Prompt
Pull every "each" line out of the data below.

Records shown
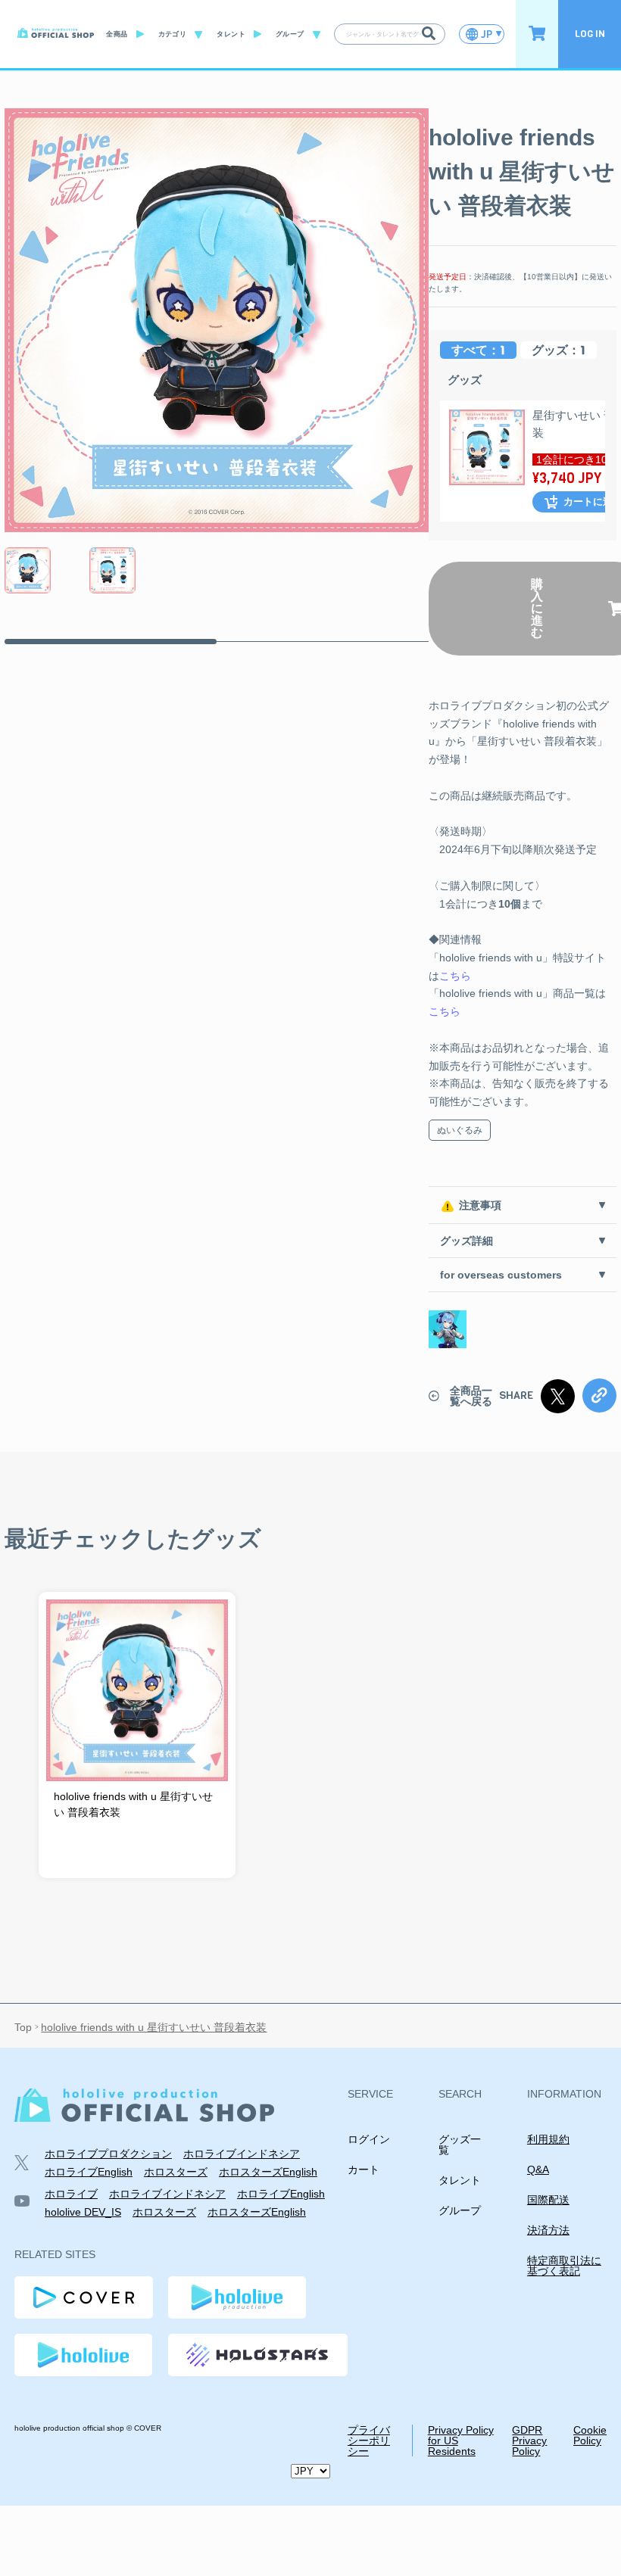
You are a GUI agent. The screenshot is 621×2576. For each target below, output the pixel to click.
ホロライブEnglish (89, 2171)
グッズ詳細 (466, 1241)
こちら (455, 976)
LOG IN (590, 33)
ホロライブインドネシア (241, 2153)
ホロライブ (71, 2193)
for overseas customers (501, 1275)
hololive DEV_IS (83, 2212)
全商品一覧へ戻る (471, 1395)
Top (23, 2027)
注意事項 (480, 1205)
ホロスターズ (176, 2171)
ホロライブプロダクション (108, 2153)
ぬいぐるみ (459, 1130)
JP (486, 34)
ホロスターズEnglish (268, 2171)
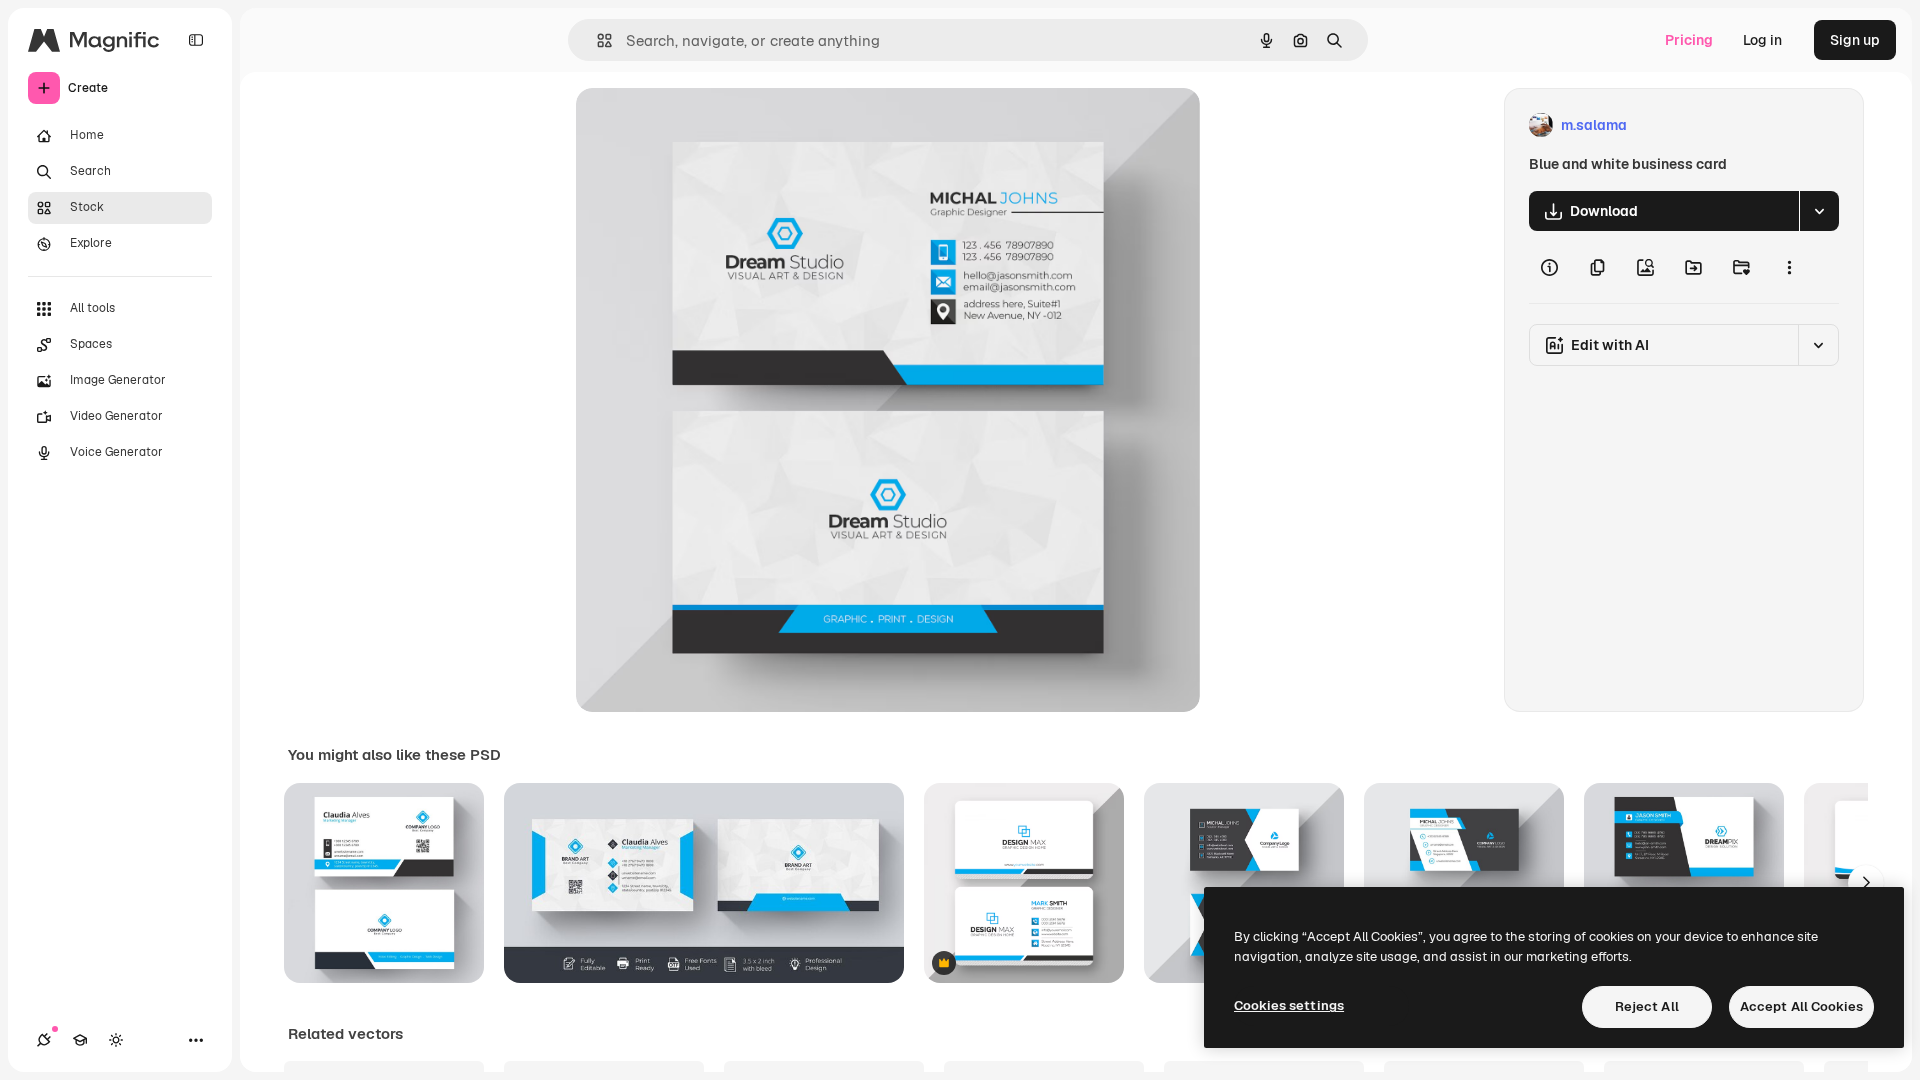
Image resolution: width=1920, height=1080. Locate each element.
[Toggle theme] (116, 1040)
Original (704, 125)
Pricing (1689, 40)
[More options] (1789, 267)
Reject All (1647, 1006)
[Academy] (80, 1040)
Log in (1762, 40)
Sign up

Task solution
You are a GUI agent. The screenshot is 621×2576. For each target below, output the pixel to click.
Image resolution: width=1920, height=1080. Locate each element.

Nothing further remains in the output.